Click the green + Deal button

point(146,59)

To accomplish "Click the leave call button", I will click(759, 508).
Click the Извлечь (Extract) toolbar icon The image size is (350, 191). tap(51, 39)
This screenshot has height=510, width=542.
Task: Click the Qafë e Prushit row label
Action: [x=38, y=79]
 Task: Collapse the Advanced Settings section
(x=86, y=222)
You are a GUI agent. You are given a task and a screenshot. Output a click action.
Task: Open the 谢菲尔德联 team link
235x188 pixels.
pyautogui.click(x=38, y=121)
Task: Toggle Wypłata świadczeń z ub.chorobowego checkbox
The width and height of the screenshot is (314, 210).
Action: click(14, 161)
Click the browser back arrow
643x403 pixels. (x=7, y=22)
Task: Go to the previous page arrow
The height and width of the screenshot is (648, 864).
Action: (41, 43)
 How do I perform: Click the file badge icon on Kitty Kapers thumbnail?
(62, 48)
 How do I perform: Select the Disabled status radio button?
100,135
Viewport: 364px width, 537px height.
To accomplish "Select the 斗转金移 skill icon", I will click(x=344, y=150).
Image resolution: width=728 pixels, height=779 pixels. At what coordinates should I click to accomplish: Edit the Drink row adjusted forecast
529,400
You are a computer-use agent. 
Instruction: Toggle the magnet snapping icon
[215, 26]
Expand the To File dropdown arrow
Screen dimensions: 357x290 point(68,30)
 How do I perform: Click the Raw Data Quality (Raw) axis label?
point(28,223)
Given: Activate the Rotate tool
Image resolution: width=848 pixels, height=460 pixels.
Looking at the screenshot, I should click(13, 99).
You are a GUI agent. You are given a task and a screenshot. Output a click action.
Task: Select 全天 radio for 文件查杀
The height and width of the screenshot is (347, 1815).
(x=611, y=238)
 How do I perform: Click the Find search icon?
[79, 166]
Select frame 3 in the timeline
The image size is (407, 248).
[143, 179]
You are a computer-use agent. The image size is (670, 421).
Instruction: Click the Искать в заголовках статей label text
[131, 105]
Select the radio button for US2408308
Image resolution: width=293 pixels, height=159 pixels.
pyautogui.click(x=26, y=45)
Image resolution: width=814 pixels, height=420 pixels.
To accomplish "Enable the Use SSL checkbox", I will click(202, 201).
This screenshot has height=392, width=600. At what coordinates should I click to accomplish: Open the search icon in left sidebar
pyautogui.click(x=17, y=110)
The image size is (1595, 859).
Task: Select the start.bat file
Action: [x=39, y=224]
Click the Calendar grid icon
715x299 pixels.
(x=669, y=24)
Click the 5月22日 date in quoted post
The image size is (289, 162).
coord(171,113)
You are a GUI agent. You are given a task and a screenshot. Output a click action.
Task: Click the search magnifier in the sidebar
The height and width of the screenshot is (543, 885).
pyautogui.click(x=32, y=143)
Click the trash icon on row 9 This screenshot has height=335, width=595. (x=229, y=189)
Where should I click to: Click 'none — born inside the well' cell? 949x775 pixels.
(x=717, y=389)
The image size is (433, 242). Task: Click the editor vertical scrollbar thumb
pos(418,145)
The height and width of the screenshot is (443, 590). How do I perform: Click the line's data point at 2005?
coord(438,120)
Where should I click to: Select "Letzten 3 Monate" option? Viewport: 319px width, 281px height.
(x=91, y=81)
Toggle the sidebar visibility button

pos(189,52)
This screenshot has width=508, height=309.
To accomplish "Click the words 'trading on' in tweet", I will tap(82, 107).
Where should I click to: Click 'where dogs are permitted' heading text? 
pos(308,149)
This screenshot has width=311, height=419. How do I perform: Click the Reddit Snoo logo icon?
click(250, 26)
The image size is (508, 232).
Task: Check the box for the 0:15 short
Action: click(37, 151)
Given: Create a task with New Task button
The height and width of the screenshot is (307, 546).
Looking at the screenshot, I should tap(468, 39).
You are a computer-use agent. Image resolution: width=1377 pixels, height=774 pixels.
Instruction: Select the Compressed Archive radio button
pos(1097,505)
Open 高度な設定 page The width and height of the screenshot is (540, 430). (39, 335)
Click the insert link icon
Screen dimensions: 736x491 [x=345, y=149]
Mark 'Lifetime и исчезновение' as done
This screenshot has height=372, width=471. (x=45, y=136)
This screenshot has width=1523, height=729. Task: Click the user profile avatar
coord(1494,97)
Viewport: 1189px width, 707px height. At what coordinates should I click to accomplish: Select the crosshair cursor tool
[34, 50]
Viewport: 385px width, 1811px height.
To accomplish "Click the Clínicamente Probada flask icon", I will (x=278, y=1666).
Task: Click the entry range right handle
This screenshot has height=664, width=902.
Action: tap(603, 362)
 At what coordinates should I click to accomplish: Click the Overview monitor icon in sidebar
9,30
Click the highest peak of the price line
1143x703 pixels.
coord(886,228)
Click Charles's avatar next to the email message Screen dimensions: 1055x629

**********

# What you should do
Each line above that carries the string "computer" has to be returned.

# Exercise solution
You are a computer-use agent. 
You are a computer-use agent. The image size is (670, 421).
You are a computer-use agent. Image resolution: width=1377 pixels, height=774 pixels.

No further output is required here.